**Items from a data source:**
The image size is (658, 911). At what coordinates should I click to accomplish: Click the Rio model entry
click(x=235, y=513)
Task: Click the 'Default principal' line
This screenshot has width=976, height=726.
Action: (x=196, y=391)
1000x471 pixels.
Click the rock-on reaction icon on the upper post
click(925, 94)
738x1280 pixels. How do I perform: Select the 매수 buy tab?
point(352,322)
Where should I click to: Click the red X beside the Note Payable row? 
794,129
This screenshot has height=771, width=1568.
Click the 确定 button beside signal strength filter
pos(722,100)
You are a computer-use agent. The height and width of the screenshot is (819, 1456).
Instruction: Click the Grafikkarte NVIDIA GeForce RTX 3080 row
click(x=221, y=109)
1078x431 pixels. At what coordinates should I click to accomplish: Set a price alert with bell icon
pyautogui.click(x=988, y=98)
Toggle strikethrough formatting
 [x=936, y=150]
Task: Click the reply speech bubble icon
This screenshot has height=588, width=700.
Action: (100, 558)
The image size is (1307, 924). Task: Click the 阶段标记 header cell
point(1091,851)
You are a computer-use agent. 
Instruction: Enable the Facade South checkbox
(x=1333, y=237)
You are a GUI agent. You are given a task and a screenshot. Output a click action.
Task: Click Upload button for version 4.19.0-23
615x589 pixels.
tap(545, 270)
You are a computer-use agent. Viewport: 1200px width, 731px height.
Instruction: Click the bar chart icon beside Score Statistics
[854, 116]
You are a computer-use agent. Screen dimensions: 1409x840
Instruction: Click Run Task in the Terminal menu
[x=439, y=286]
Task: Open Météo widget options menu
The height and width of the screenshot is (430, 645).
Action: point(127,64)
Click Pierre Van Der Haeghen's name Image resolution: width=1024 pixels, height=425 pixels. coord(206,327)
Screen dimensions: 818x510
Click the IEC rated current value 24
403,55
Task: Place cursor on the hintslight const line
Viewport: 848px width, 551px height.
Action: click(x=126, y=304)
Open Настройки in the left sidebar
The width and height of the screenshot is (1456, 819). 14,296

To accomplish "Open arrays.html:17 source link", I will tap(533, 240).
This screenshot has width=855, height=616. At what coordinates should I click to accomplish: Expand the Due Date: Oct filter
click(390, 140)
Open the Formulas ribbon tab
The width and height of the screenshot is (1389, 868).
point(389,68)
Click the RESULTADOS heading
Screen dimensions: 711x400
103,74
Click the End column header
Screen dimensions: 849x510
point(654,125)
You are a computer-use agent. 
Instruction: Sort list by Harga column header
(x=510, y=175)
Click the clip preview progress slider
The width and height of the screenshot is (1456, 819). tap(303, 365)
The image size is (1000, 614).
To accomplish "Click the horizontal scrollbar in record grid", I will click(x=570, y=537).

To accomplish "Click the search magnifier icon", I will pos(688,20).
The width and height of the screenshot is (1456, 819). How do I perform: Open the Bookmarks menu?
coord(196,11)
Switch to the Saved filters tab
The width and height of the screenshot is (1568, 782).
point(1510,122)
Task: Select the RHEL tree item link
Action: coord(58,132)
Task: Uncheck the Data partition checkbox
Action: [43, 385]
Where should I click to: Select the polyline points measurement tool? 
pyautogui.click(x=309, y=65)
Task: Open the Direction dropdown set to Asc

**Work to be completed:** Copy every row above word for word, changing nothing.

**Task answer:**
The image size is (658, 911). At what coordinates should I click to accomplish: Click the Rio model entry
click(x=235, y=513)
Task: Click the 'Default principal' line
This screenshot has width=976, height=726.
Action: (x=196, y=391)
1000x471 pixels.
Click the rock-on reaction icon on the upper post
click(925, 94)
738x1280 pixels. How do I perform: Select the 매수 buy tab?
point(352,322)
Where should I click to: Click the red X beside the Note Payable row? 
794,129
This screenshot has height=771, width=1568.
Click the 确定 button beside signal strength filter
pos(722,100)
You are a computer-use agent. The height and width of the screenshot is (819, 1456).
Instruction: Click the Grafikkarte NVIDIA GeForce RTX 3080 row
click(x=221, y=109)
1078x431 pixels. At what coordinates should I click to accomplish: Set a price alert with bell icon
pyautogui.click(x=988, y=98)
Toggle strikethrough formatting
 [x=936, y=150]
Task: Click the reply speech bubble icon
This screenshot has height=588, width=700.
Action: (100, 558)
The image size is (1307, 924). Task: Click the 阶段标记 header cell
point(1091,851)
You are a computer-use agent. 
Instruction: Enable the Facade South checkbox
(x=1333, y=237)
You are a GUI agent. You are given a task and a screenshot. Output a click action.
Task: Click Upload button for version 4.19.0-23
615x589 pixels.
tap(545, 270)
You are a computer-use agent. Viewport: 1200px width, 731px height.
Instruction: Click the bar chart icon beside Score Statistics
[854, 116]
You are a computer-use agent. Screen dimensions: 1409x840
Instruction: Click Run Task in the Terminal menu
[x=439, y=286]
Task: Open Météo widget options menu
The height and width of the screenshot is (430, 645).
Action: point(127,64)
Click Pierre Van Der Haeghen's name Image resolution: width=1024 pixels, height=425 pixels. coord(206,327)
Screen dimensions: 818x510
Click the IEC rated current value 24
403,55
Task: Place cursor on the hintslight const line
Viewport: 848px width, 551px height.
Action: click(x=126, y=304)
Open Настройки in the left sidebar
The width and height of the screenshot is (1456, 819). 14,296

To accomplish "Open arrays.html:17 source link", I will tap(533, 240).
This screenshot has width=855, height=616. At what coordinates should I click to accomplish: Expand the Due Date: Oct filter
click(390, 140)
Open the Formulas ribbon tab
The width and height of the screenshot is (1389, 868).
point(389,68)
Click the RESULTADOS heading
Screen dimensions: 711x400
103,74
Click the End column header
Screen dimensions: 849x510
point(654,125)
You are a computer-use agent. 
Instruction: Sort list by Harga column header
(x=510, y=175)
Click the clip preview progress slider
The width and height of the screenshot is (1456, 819). tap(303, 365)
The image size is (1000, 614).
To accomplish "Click the horizontal scrollbar in record grid", I will click(x=570, y=537).

To accomplish "Click the search magnifier icon", I will pos(688,20).
The width and height of the screenshot is (1456, 819). How do I perform: Open the Bookmarks menu?
coord(196,11)
Switch to the Saved filters tab
The width and height of the screenshot is (1568, 782).
point(1510,122)
Task: Select the RHEL tree item link
Action: coord(58,132)
Task: Uncheck the Data partition checkbox
Action: [43, 385]
Where should I click to: Select the polyline points measurement tool? 
pyautogui.click(x=309, y=65)
Task: Open the Direction dropdown set to Asc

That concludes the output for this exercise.